(Collected data entries)
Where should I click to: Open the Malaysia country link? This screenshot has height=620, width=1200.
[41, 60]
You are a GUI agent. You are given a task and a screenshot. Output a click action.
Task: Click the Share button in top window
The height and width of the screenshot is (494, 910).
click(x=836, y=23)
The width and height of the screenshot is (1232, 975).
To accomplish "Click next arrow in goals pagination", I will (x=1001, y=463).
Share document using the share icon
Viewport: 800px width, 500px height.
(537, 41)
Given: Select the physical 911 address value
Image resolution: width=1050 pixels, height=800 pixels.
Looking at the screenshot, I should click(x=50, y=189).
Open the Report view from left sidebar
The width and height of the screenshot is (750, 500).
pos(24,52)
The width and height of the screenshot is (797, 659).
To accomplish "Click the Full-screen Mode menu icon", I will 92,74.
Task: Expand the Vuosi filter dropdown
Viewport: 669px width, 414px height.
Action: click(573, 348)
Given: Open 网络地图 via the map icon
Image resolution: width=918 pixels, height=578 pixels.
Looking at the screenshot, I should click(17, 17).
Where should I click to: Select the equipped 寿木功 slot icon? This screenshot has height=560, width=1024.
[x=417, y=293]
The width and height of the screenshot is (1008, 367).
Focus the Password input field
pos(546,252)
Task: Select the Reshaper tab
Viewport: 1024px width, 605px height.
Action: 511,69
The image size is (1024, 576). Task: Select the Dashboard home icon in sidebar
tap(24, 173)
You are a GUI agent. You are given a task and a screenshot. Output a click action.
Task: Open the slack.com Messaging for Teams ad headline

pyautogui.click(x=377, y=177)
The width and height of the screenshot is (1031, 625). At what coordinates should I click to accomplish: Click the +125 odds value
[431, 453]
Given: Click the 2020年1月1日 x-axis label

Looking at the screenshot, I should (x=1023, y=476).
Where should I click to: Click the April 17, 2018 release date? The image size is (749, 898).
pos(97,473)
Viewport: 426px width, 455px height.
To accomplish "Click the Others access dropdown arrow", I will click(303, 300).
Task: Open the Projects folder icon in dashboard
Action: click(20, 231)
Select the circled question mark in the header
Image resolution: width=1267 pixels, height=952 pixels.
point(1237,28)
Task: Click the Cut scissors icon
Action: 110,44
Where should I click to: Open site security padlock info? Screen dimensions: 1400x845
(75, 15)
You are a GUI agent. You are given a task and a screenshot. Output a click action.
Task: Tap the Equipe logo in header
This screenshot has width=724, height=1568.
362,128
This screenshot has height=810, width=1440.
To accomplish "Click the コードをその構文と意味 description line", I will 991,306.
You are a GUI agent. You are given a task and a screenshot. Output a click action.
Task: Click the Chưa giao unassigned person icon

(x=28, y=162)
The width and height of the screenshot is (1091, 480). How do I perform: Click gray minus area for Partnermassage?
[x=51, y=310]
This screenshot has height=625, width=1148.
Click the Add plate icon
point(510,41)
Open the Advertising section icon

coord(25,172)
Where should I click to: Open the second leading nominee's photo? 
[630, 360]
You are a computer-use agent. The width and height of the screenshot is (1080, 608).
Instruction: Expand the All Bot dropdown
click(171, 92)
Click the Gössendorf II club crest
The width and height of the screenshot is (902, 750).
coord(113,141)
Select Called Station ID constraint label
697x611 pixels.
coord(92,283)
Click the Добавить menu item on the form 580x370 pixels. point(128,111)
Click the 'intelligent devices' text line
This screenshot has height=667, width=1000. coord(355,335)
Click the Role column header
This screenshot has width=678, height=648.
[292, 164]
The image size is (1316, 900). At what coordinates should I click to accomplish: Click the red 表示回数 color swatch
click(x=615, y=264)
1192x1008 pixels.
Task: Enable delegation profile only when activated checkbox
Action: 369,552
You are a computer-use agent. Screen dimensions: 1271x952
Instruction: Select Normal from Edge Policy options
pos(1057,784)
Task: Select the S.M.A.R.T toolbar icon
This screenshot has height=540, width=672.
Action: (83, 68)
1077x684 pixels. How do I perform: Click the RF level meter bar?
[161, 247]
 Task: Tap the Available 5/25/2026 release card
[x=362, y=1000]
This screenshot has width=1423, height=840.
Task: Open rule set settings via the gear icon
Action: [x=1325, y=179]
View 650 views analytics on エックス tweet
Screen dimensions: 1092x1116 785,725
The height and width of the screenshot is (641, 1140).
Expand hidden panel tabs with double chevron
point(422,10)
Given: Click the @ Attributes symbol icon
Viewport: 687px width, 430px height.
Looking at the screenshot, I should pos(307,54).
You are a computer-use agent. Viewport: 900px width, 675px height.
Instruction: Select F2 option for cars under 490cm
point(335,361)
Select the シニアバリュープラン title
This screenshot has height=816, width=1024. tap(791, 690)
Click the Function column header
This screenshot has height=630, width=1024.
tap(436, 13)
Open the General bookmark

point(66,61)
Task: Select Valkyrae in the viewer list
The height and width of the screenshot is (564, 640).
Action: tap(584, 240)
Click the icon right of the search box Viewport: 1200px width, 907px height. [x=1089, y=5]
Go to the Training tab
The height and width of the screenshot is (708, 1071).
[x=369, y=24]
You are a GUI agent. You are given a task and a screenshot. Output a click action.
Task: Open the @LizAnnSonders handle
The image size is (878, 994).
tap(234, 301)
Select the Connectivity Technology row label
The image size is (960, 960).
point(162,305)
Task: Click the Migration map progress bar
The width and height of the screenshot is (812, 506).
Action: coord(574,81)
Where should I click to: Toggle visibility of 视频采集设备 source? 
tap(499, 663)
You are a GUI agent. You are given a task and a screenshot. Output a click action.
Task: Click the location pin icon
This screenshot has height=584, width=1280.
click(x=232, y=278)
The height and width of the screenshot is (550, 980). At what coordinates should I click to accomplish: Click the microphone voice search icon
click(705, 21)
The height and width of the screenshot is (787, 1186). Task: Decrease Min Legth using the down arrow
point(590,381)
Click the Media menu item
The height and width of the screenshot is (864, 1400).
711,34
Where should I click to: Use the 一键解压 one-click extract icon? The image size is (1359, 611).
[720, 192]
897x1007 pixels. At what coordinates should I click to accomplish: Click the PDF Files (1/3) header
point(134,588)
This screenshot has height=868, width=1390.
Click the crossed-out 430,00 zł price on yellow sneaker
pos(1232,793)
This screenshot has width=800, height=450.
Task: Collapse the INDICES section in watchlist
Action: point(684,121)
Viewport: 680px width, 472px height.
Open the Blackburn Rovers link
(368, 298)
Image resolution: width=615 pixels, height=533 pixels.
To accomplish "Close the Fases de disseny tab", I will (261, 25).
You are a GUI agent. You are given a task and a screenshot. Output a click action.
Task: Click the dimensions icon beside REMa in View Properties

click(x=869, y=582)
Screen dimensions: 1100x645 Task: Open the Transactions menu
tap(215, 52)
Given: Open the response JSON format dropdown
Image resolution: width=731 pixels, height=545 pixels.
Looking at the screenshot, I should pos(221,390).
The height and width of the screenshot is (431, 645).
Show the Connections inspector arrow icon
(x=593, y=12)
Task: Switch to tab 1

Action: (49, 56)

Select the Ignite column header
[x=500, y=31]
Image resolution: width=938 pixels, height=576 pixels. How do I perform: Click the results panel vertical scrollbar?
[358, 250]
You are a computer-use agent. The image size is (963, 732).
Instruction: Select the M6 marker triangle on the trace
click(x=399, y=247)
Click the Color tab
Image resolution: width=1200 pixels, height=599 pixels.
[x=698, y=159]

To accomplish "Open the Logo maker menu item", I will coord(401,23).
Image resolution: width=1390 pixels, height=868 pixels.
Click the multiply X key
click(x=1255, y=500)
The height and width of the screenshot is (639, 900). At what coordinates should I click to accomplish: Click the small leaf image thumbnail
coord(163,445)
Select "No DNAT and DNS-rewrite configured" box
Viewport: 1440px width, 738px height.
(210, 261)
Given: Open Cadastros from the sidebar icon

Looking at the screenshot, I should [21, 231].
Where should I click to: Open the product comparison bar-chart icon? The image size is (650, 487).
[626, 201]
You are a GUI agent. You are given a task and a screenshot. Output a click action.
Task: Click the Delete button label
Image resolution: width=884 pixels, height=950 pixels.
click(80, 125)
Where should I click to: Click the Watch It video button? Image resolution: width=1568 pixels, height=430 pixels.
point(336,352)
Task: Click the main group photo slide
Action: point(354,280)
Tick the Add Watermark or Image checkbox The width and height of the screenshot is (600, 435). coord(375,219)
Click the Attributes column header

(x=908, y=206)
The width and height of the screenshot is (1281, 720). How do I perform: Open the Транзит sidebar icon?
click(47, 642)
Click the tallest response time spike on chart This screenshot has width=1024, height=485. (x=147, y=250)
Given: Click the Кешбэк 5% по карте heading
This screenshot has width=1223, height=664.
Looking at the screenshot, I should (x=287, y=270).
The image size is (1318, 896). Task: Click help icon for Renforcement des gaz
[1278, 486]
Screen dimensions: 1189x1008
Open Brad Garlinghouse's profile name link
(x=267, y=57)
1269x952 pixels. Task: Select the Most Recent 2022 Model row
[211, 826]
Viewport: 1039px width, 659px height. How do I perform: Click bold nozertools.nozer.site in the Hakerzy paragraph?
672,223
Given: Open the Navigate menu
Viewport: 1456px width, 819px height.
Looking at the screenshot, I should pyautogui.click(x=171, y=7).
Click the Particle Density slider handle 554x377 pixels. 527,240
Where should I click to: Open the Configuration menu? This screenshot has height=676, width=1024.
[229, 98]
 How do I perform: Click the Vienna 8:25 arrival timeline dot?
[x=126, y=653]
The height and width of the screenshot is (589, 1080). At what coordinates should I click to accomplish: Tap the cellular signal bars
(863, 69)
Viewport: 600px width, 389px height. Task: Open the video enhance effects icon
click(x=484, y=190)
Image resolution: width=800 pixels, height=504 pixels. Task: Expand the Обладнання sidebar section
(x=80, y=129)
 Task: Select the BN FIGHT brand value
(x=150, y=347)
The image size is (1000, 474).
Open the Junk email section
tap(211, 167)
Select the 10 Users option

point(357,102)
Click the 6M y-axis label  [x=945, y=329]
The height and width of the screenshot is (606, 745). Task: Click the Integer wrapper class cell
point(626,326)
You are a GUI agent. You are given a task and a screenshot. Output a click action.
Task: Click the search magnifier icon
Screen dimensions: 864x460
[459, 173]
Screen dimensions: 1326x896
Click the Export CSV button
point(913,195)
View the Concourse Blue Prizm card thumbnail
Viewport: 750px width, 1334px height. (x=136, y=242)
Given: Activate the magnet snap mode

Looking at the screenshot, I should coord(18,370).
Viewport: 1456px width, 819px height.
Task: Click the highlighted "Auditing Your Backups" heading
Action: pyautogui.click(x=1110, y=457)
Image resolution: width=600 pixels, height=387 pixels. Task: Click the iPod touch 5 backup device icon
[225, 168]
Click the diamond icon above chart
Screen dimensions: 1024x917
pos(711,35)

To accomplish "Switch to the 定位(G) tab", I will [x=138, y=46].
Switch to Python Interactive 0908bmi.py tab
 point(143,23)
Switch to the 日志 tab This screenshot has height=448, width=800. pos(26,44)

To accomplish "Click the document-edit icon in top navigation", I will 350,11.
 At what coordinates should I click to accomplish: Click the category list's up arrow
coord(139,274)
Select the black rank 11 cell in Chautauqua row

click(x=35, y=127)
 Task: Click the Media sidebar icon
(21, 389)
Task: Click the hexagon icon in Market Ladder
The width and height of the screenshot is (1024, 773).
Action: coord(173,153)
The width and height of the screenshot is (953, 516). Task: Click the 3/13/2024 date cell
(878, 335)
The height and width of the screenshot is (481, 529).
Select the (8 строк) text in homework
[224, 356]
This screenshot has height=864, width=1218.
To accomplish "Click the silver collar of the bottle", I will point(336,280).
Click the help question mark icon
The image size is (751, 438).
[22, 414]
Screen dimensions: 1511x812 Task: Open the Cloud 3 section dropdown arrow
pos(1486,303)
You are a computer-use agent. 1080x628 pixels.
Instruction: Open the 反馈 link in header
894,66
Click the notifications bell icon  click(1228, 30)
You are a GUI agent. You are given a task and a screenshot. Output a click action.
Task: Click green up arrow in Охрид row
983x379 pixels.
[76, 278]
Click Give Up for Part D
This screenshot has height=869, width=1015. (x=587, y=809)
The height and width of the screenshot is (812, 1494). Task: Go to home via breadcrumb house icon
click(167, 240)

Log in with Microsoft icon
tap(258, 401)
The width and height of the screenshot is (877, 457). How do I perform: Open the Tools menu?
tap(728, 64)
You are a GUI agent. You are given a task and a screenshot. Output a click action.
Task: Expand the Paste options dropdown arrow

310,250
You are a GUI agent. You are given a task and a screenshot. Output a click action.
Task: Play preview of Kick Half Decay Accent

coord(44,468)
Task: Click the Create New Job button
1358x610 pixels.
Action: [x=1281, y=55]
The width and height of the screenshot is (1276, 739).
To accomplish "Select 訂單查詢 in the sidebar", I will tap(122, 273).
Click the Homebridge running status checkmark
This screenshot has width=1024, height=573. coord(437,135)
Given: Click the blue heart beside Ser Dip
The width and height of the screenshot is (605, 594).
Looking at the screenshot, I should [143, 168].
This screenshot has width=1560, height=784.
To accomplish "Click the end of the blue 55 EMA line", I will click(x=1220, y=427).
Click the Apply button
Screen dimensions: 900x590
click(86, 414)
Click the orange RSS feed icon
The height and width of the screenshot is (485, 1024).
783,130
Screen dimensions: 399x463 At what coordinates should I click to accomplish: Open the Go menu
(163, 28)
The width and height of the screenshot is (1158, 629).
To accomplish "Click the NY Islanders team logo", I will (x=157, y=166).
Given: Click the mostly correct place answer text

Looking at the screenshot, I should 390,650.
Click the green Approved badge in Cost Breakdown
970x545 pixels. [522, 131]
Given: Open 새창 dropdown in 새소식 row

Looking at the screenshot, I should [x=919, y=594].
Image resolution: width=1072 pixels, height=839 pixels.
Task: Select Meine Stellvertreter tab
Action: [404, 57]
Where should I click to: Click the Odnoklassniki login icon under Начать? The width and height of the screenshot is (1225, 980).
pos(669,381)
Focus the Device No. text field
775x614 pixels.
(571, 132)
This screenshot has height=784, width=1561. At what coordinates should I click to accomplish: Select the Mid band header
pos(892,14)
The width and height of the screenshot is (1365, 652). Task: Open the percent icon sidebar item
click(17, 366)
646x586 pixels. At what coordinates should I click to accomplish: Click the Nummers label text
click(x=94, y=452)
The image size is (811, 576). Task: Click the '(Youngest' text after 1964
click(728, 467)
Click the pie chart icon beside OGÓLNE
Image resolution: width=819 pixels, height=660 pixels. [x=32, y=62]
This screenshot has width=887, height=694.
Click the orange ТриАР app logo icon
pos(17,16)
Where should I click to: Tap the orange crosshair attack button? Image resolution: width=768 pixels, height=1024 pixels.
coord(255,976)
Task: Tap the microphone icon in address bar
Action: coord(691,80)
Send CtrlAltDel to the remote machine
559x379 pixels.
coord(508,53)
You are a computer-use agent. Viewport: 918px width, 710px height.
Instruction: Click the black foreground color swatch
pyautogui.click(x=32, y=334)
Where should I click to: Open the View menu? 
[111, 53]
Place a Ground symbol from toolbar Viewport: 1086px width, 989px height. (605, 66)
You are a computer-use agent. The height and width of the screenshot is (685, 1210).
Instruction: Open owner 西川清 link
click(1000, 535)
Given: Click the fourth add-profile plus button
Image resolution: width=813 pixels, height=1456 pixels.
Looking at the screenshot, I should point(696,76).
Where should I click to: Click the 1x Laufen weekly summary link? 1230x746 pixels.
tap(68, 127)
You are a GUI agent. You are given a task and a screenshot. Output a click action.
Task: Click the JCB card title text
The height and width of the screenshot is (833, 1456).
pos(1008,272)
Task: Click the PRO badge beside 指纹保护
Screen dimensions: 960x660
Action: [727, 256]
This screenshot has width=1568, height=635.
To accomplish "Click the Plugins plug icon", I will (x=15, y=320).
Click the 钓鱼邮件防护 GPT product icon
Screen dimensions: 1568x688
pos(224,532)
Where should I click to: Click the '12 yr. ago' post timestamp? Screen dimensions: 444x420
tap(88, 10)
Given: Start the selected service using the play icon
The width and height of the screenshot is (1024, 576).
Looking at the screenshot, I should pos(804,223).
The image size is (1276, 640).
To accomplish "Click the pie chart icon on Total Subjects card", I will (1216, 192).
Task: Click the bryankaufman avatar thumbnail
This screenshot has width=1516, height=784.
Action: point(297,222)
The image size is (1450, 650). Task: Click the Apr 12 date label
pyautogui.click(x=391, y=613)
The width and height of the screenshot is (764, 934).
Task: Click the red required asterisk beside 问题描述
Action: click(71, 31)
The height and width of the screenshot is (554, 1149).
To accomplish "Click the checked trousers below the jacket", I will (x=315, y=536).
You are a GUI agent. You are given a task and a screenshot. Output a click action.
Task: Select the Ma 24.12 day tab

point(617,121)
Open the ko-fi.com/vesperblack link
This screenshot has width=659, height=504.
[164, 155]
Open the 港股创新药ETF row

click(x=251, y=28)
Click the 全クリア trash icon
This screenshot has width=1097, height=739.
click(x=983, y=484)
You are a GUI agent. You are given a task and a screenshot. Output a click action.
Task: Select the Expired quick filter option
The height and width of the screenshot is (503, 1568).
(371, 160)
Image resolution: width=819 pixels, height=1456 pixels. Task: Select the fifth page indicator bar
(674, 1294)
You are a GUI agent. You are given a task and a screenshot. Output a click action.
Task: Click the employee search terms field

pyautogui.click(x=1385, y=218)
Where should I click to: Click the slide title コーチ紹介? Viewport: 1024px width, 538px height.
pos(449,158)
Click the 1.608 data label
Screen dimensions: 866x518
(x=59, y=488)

To do
If a line in the records above contains the string "response", copy that line out.

Answer space
Given: Open the response JSON format dropdown
Click the tallest response time spike on chart This screenshot has width=1024, height=485. (x=147, y=250)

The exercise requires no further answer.